Принцесса мирно щурится на огонь. В кои-то веки её не тянет поучать, обижать, указывать собеседнику на его место. Она стремится ответить кротко, но поскольку нужного навыка к кротости у неё нет, выходит даже чудовищнее обычного.

— К чему такие крайности? Между «расстаёмся» и «давай поженимся» есть множество других позиций.
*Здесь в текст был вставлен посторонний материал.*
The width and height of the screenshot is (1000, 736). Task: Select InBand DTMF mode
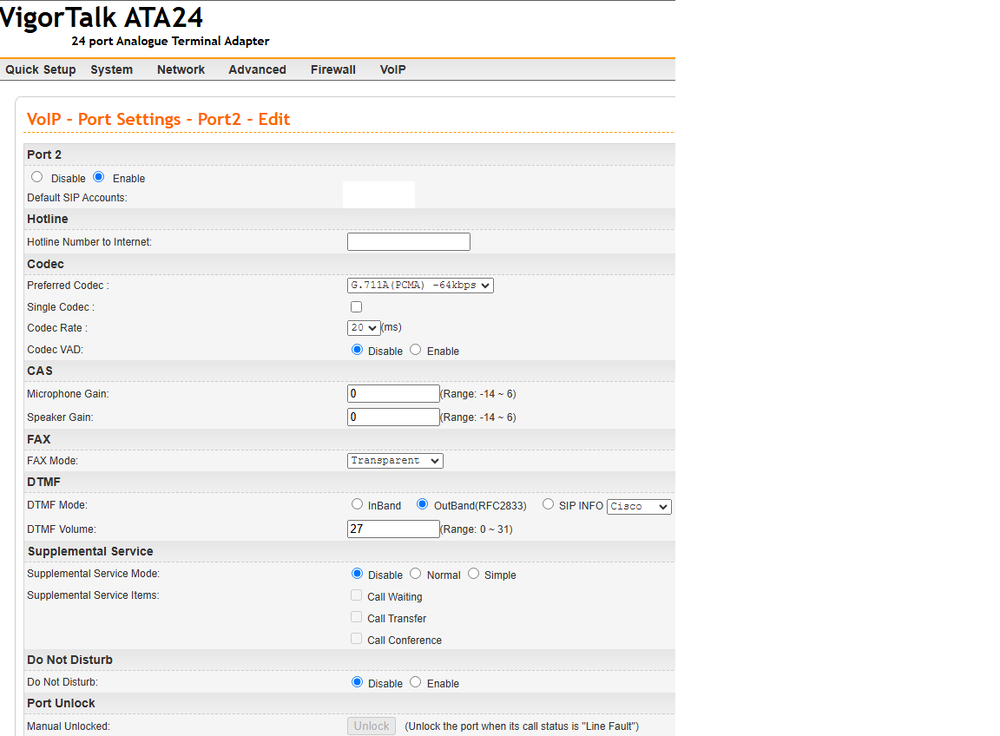357,505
Более приятных.

— И удобных для тебя.

— Судя по тому, как ты умеешь всё испортить, мы уже наслаждаемся радостями брака. Дэн!

— Ты тоже умеешь.

— И я умею, — соглашается она. — Но эти бессмысленные разговоры всегда начинаешь ты!

«Что это за разговоры, — читается на лице хахаля. — Пара фраз о судьбах родины, а подтекст домысливаешь после, бессонными ночами».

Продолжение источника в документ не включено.